Starting with the line that contains "You are a GUI" and going on through the line that contains "Task: Click on", write those lines out again with "agent" switched to "assistant" and nothing else changed. Give only those lines.
Top of Excerpted records
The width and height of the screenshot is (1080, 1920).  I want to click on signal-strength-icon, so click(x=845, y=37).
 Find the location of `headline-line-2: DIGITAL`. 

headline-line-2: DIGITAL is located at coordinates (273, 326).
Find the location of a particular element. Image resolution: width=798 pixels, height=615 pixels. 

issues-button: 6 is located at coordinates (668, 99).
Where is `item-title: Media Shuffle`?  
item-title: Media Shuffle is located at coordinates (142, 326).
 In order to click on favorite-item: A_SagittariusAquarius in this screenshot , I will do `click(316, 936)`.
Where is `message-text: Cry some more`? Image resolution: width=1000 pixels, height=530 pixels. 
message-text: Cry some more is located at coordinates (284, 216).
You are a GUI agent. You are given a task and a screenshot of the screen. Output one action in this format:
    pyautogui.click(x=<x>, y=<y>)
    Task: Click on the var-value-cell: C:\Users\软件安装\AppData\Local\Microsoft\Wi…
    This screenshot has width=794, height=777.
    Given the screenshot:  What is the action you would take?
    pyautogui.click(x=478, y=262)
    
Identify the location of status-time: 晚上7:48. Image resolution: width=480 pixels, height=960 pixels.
Bottom of Excerpted records
> Response area:
You are a GUI assistant. You are given a task and a screenshot of the screen. Output one action in this format:
    pyautogui.click(x=<x>, y=<y>)
    Task: Click on the var-value-cell: C:\Users\软件安装\AppData\Local\Microsoft\Wi…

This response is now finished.